→ **Task data**
○ ○ ○ ○ ○ ○ ○
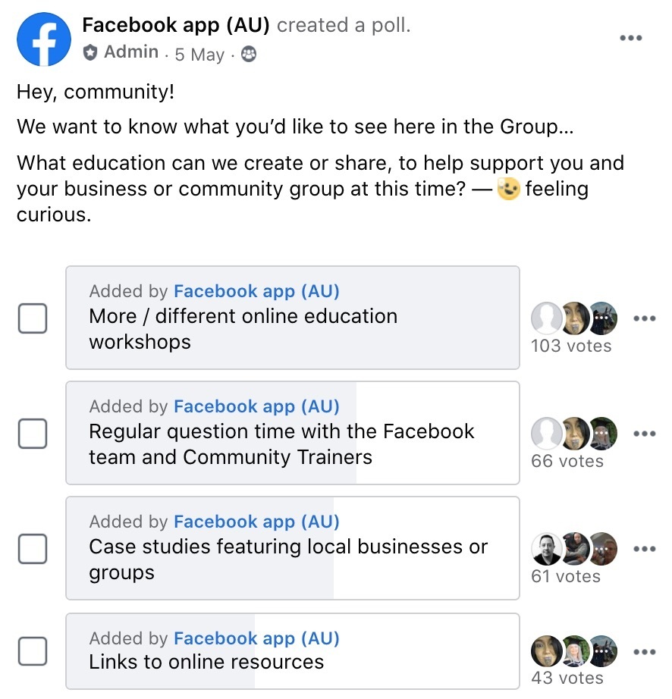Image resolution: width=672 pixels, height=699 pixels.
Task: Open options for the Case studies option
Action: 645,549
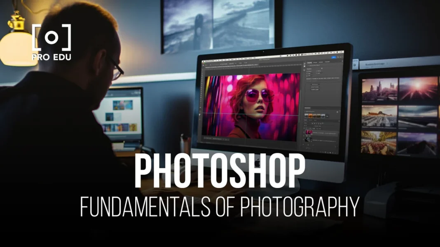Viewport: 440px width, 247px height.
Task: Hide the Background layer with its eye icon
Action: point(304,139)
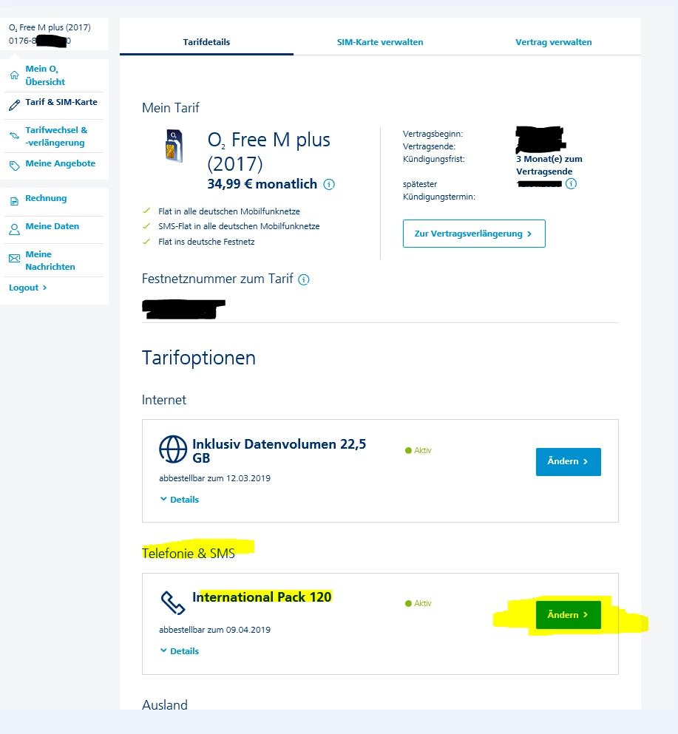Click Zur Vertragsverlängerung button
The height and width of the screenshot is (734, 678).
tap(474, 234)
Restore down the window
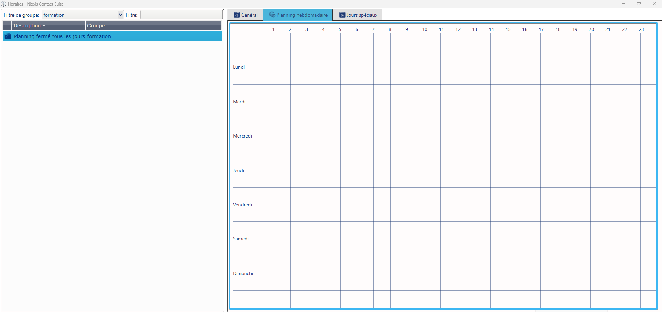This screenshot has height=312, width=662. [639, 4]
○ ○ ○ ○ ○ ○ ○
→ **What you need to do**
Reproduce all of the lines above word for word, leaving out the pictures.

→ **Full output**
Image resolution: width=672 pixels, height=699 pixels.
Task: Open options for the Case studies option
Action: 645,549
Viewport: 440px width, 247px height.
Task: Hide the Background layer with its eye icon
Action: point(304,139)
Click Zur Vertragsverlängerung button
The height and width of the screenshot is (734, 678).
tap(474, 234)
Restore down the window
This screenshot has height=312, width=662. [639, 4]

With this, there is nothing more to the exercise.